Fellow councilman and mayoral candidate Matt Czajkowski said that it’s “clear and unequivocal” that the slot should go to a fifth-place finisher, but added that some decision-makers don’t share his view.
“My impression is that it is a conclusion which is being considered broadly. I hear arguments for perhaps taking a different approach, and it is clearly an imperfect outcome, but we live in an imperfect world.”
Mayoral candidate Augustus Cho is the only candidate thus far to question Strom’s motives, saying he chose “technicality over morality” in not leaving in time to make room on the ballot. Cho wants leaders to amend the town ordinance and allow voters to choose five candidates. Failing that, Cho wants the fifth candidate accepted in a four-seat race.
Jim Merritt, who was appointed to the council last fall after the death of Bill Thorpe, is running for election. Merritt said the vacancy should go to whoever takes fifth.
He opposes appointing a replacement in this case, given the differences, including the circumstances of the vacancy. And when Merritt was appointed, there were only 10 months left in Thorpe’s term, not two years.
Penny Rich, who is running for council, released a statement saying she won’t apply for Strom’s seat. “It is important to me that I win a seat on the town council by a democratic vote,” it reads.

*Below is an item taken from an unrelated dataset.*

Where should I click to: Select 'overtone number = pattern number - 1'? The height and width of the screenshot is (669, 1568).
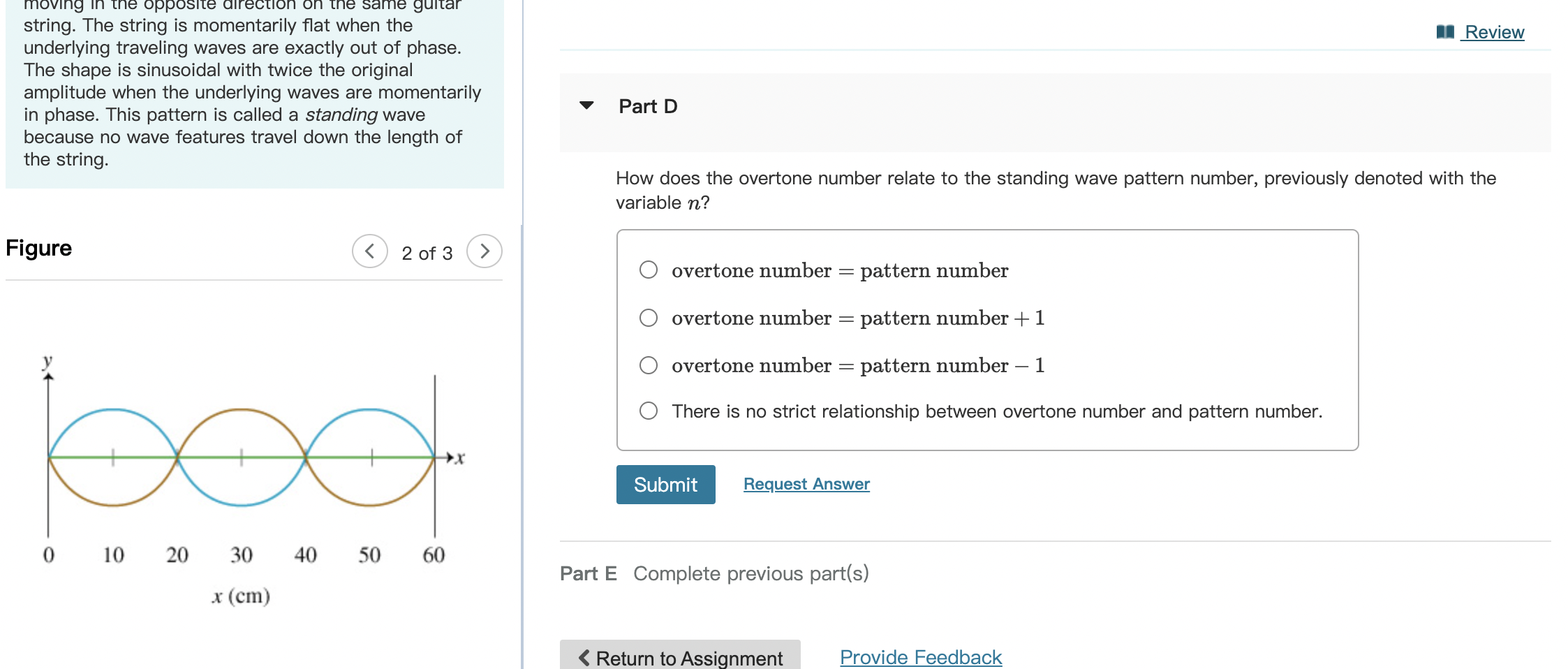pyautogui.click(x=648, y=365)
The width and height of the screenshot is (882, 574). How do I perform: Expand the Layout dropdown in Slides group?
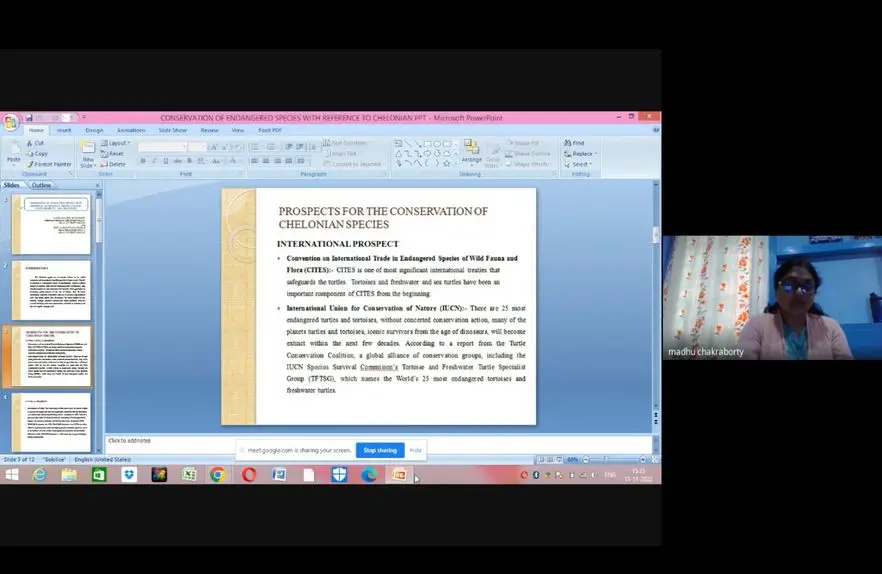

Candidate Jon Dehart said he’d push for appointment if he finishes fifth, while incumbent Laurin Easthom initially said that she favored a fifth-place appointment, but would not accept it if she finished in that position. She has since changed her stance and wants to consult with the full council.
Joe Capowski, who served as a councilman from 1991 to 1999, says the council should act swiftly. In his first term, two council members, Joe Herzenberg and Roosevelt Wilkerson, stepped down. In the subsequent election, the top four finishers filled the four open seats; the fifth- and sixth-place finishers filled the vacancies and finished the final two years of each term.
“That was time we should have spent on government issues or the actual activities of the town council,” Capowski recalls, noting that it takes five votes to take council action, regardless of how many seats are filled.
“Based on that history, that’s why I have the opinion that now the town council should hurry up and make its appointment and get back to full strength.”
Asked who he’d like to see replace Strom, Capowski replied, “I would hope they’d find a Bill Strom clone. I know that’s not exactly possible.”
So, too, is it hard to duplicate the quandary he’s left behind.
Disclosure: Bill Strom is married to Indy Food Editor Jen Strom.